Work to be completed:
Wherever a picture appears in the listing below, leave it out and reproduce the rest exactly.

Provided records:
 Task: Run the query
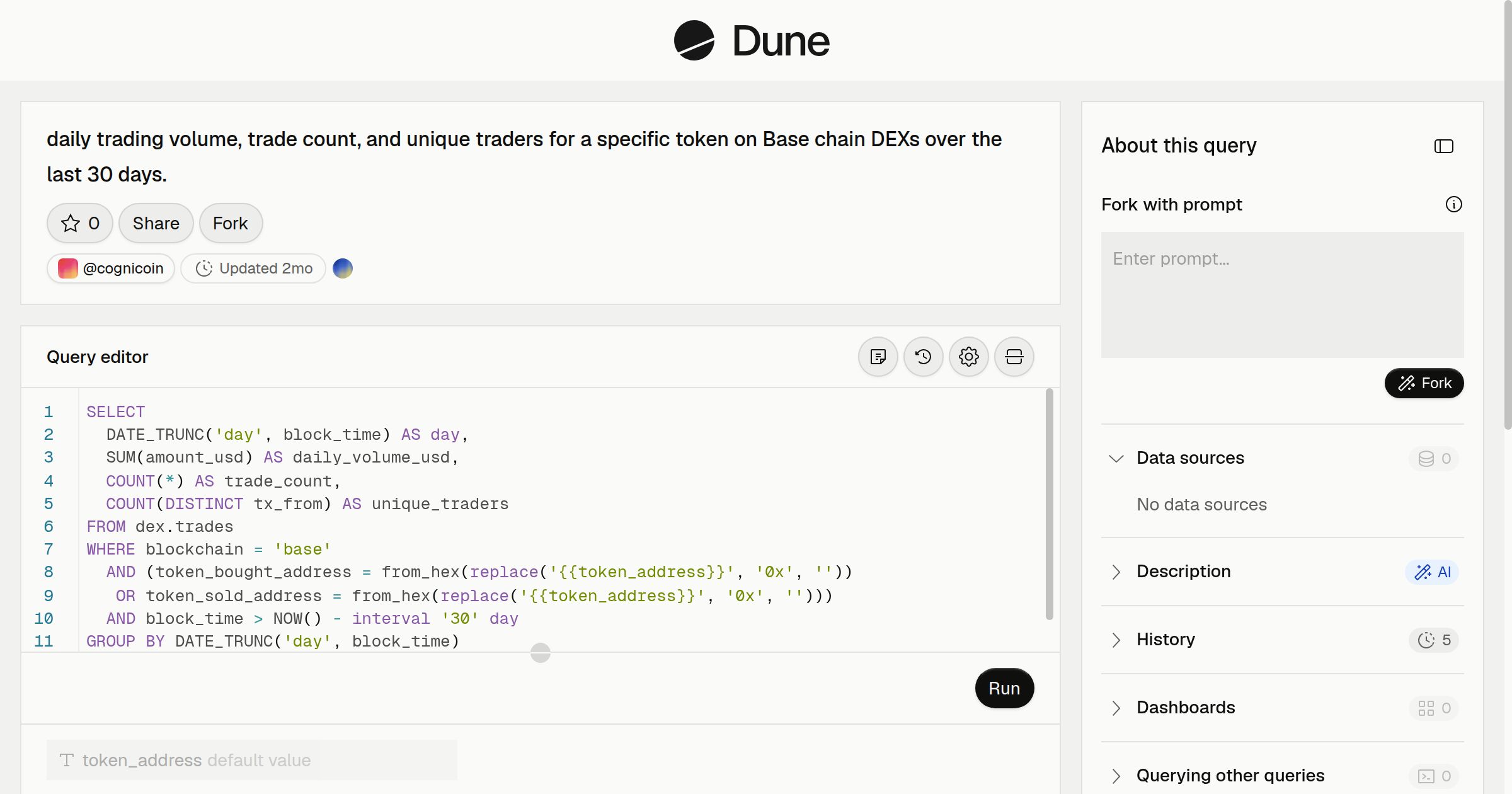(1004, 688)
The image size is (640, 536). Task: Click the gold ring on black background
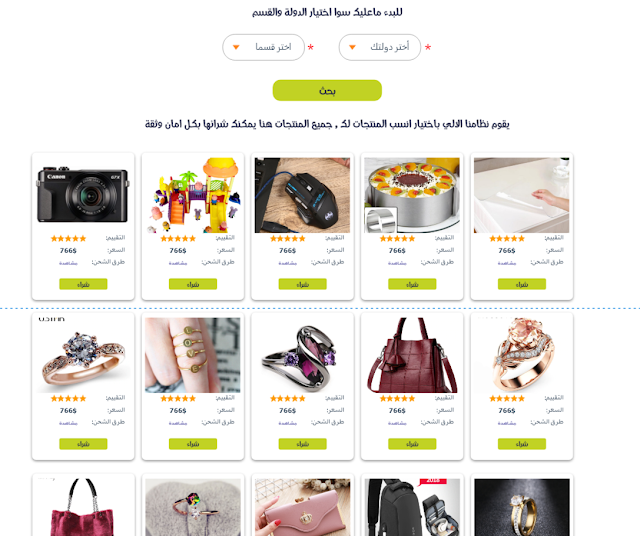(522, 507)
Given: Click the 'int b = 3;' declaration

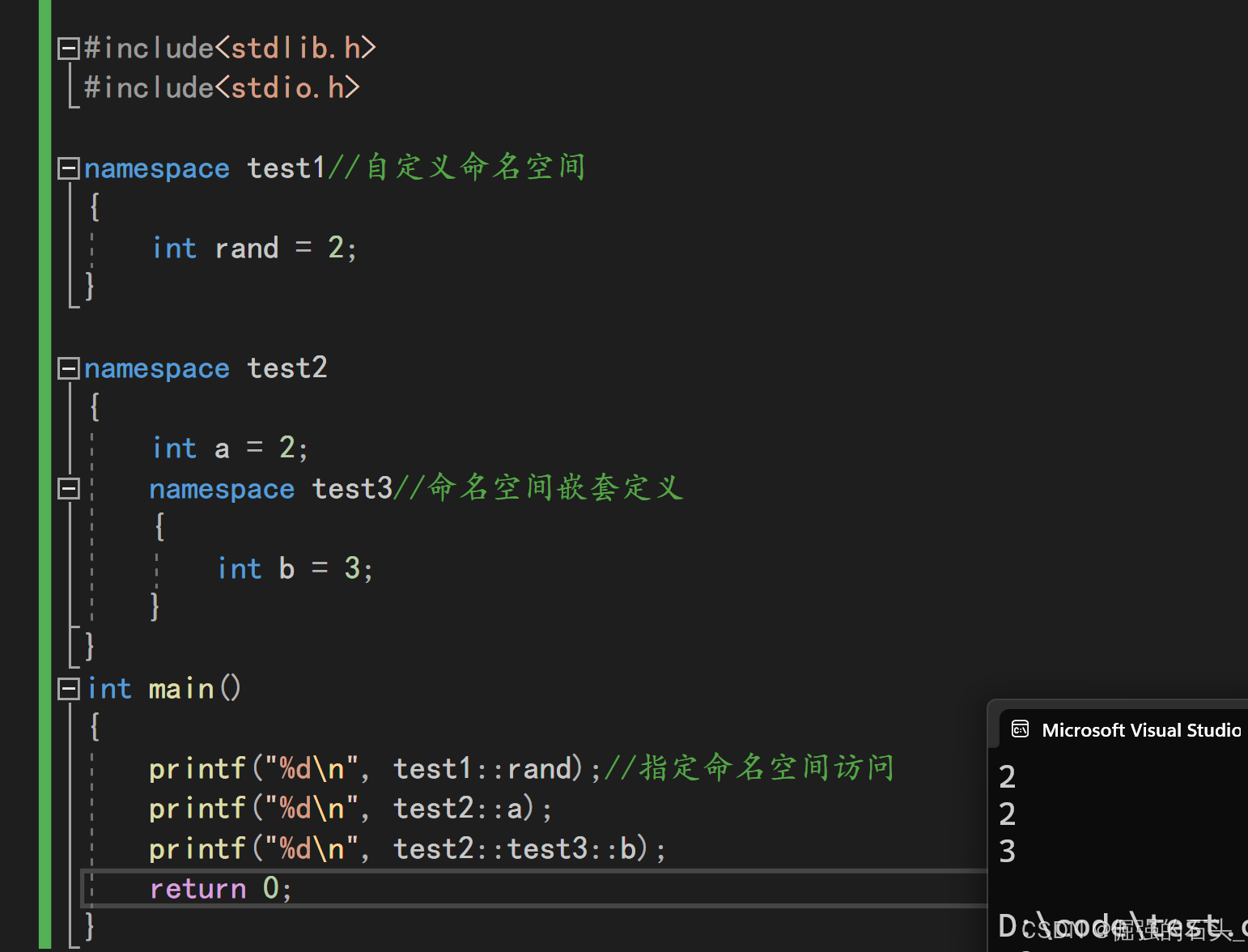Looking at the screenshot, I should [295, 568].
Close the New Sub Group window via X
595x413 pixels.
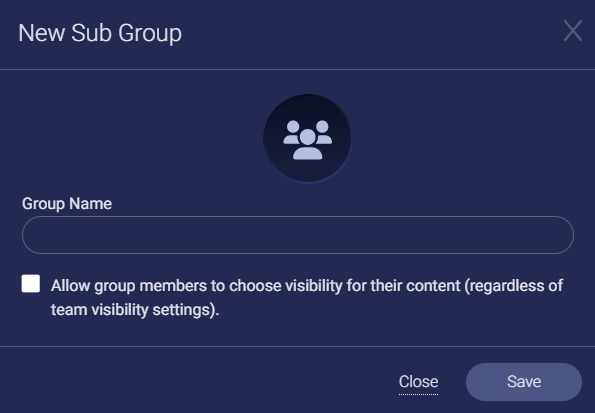(x=573, y=31)
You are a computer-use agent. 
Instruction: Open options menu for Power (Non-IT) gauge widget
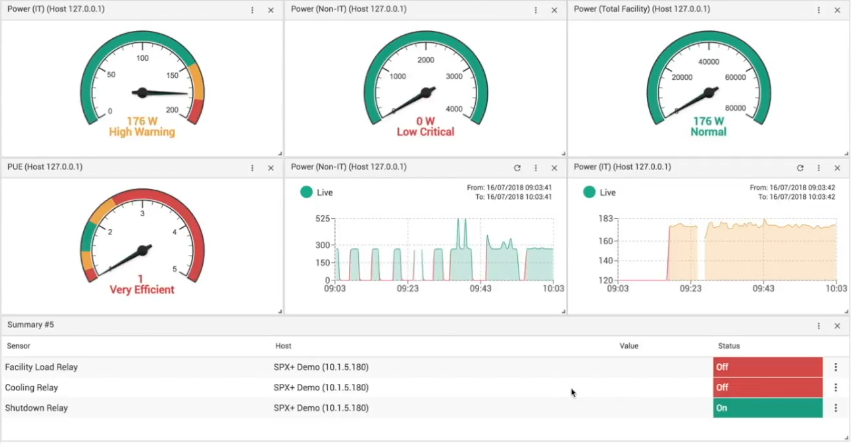535,9
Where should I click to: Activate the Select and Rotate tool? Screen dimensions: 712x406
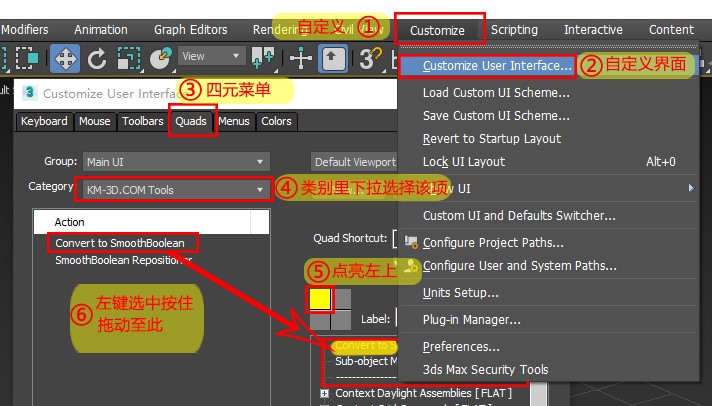click(97, 58)
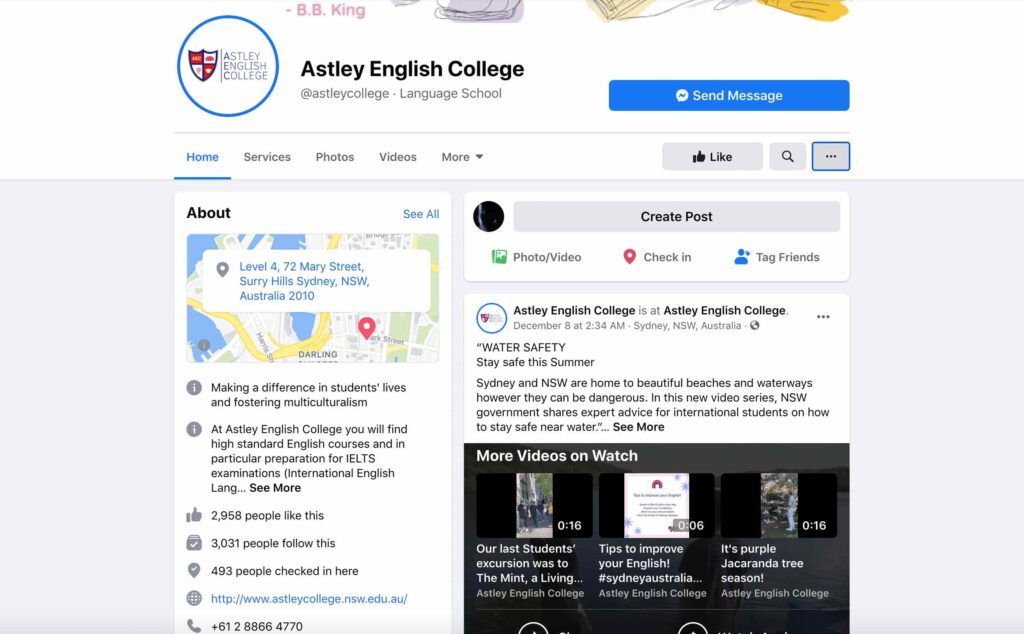Click the Send Message button

pyautogui.click(x=729, y=95)

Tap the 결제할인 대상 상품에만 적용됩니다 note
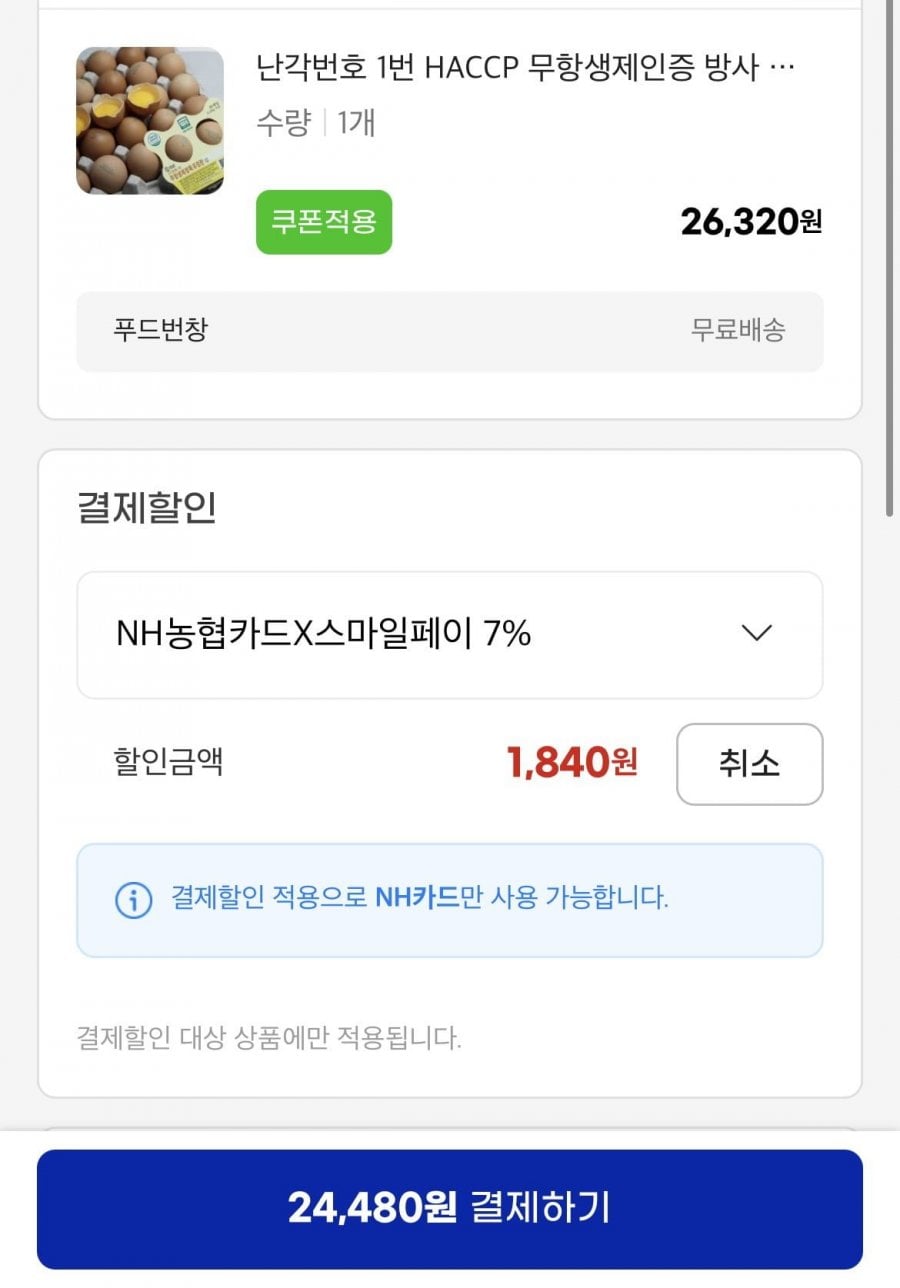tap(269, 1038)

Exercise solution:
 Task: Run the query
(1004, 688)
The image size is (640, 536). Task: Click the gold ring on black background
(522, 507)
Given: Click the 'int b = 3;' declaration

Looking at the screenshot, I should [295, 568].
Close the New Sub Group window via X
595x413 pixels.
(x=573, y=31)
You are a computer-use agent. 
Instruction: Open options menu for Power (Non-IT) gauge widget
535,9
Where should I click to: Activate the Select and Rotate tool? Screen dimensions: 712x406
click(97, 58)
Click the Send Message button

pyautogui.click(x=729, y=95)

Tap the 결제할인 대상 상품에만 적용됩니다 note
tap(269, 1038)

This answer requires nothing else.